Sweden’s membership in NATO will make the alliance more efficient and effective but it’s also important for the Swedish economy. The tipping point to joining NATO is generally credited as last year’s full-scale invasion of Ukraine but the reality is economics played a key role since Swedes were divided about NATO even after the first invasion in 2014. Neutrality served Sweden very well, and given their extensive cooperation with NATO since the 1990s most Swedes felt they were both rational and highly moral in opposing full membership. Sweden not only got the security benefits of cooperating with NATO (which was profound since Sweden was a better NATO partner than many members who have limited military capabilities and budgets) but acted to prevent Russia from being even more belligerent. The 2022 invasion alerted Swedes to latent belligerence in the Russian elite’s perspective and this dovetails with the needed economic benefits of joining NATO asap.

Sweden is facing a property crisis with awful echoes of the steep decline it faced in the 90s when its last property bubble burst. The Swedish electorate is restive due to years of immigration controversies and now with inflation so high the economy is arguably the worst in Europe. So the NATO deal helps immeasurably in lifting confidence and in providing the venerable Swedish arms export industry a shot in the arm for increased exports.

The Swedish property sector will still decline profoundly but the NATO deal forestalls a deep dive in confidence.

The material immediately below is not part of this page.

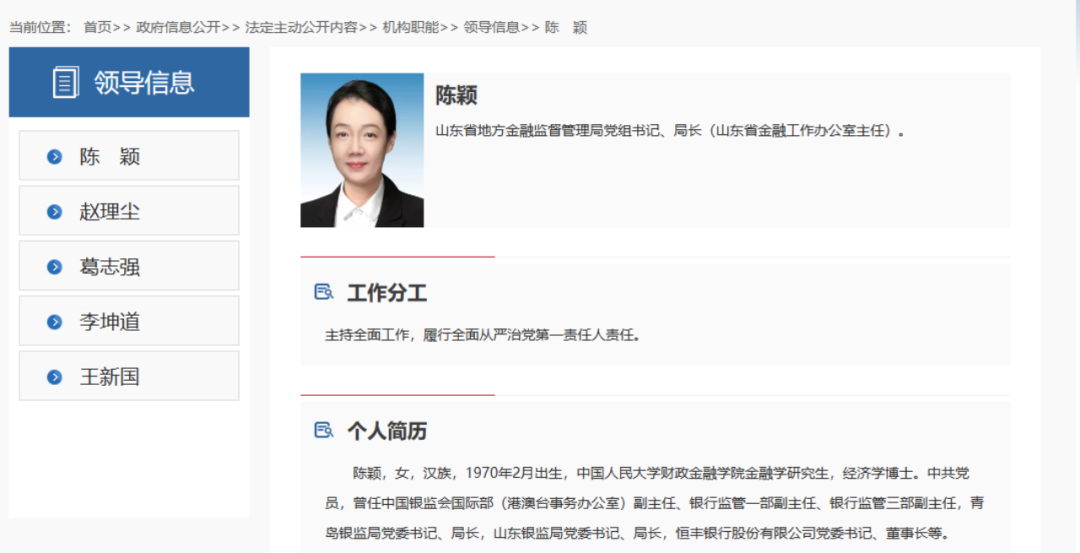Open 葛志强's profile from the sidebar
Viewport: 1080px width, 553px height.
click(110, 267)
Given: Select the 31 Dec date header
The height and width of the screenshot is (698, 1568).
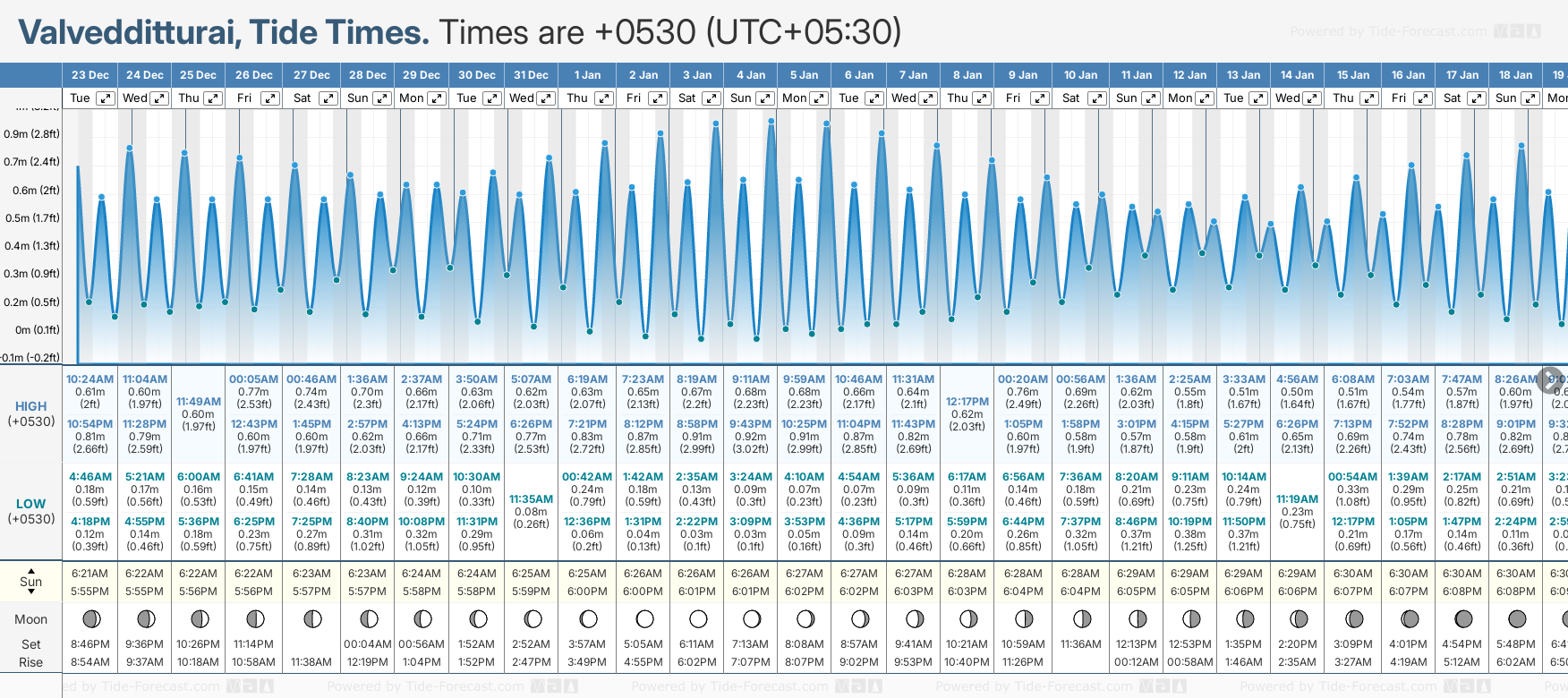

The liquidity draining of the ECB and the Fed has hurt Swedish purchasing power and so the NATO deal kills two birds with one stone, all to the detriment of the world’s most violent and important aggressor, Russia. This prescient move is a rarefied example of geopolitics offsetting financial policy, and the confluence of liberal politics and liberal economics will help set the stage for an eventual bull market in equities once valuations return to earth.

My current positions include 3M (MMM), Pfizer (PFE), and a large position in SPXU, which nets out to an extremely short position in equities.